* PROVIDED RECORDS *
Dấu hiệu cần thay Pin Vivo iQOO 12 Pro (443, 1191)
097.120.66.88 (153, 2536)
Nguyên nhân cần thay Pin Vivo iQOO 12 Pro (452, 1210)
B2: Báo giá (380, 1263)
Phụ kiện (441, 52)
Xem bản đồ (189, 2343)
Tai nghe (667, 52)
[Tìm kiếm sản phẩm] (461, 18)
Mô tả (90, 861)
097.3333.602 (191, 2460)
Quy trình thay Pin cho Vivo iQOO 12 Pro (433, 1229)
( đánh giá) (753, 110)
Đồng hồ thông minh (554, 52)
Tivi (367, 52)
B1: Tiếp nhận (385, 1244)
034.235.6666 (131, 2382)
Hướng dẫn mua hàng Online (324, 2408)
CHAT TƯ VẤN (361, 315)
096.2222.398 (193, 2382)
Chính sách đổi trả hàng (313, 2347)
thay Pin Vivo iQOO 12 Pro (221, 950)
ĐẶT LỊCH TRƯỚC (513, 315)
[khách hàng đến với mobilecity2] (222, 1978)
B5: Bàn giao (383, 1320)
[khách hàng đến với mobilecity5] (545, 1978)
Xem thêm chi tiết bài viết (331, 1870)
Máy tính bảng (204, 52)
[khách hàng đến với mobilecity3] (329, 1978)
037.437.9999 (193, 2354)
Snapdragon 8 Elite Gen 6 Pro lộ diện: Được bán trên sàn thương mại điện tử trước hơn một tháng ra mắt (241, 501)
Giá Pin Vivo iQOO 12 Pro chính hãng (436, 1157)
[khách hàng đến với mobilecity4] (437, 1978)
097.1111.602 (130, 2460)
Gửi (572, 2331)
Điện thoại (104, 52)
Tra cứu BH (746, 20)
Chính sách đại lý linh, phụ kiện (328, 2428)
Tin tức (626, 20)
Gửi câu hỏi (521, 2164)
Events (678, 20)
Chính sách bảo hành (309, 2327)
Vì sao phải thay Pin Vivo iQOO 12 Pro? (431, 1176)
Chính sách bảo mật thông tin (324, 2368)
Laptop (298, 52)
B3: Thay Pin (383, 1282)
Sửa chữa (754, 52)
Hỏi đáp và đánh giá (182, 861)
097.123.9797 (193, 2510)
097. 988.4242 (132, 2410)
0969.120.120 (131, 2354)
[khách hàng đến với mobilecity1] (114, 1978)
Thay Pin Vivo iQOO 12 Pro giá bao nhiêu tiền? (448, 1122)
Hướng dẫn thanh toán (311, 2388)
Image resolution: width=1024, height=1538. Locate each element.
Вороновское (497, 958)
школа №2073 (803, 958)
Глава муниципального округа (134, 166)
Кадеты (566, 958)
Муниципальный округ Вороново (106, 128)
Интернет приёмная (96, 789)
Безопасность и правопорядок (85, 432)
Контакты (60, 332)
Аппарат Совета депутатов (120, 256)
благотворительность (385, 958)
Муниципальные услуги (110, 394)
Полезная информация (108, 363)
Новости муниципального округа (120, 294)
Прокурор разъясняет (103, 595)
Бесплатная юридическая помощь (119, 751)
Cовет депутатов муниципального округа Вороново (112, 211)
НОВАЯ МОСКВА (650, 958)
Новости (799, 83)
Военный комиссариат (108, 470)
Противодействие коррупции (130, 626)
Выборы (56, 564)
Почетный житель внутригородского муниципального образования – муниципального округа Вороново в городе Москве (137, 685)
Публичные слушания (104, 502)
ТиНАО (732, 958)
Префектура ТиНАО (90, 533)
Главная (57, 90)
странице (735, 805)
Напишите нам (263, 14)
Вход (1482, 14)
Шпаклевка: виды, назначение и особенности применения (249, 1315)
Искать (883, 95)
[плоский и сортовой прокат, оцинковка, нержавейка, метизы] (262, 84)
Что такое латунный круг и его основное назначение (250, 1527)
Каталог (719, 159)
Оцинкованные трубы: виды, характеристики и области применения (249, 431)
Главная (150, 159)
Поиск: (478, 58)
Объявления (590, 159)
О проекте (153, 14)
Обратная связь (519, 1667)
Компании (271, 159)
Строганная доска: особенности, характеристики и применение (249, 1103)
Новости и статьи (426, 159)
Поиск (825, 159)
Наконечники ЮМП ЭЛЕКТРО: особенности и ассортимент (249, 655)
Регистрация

* TASK *
Among the entries above, the line containing "Каталог (719, 159)", the line containing "Поиск (825, 159)", and all lines between them are to be restated word for word; nothing else belongs in the reply.

* COMPLETED TASK *
Каталог (719, 159)
Оцинкованные трубы: виды, характеристики и области применения (249, 431)
Главная (150, 159)
Поиск: (478, 58)
Объявления (590, 159)
О проекте (153, 14)
Обратная связь (519, 1667)
Компании (271, 159)
Строганная доска: особенности, характеристики и применение (249, 1103)
Новости и статьи (426, 159)
Поиск (825, 159)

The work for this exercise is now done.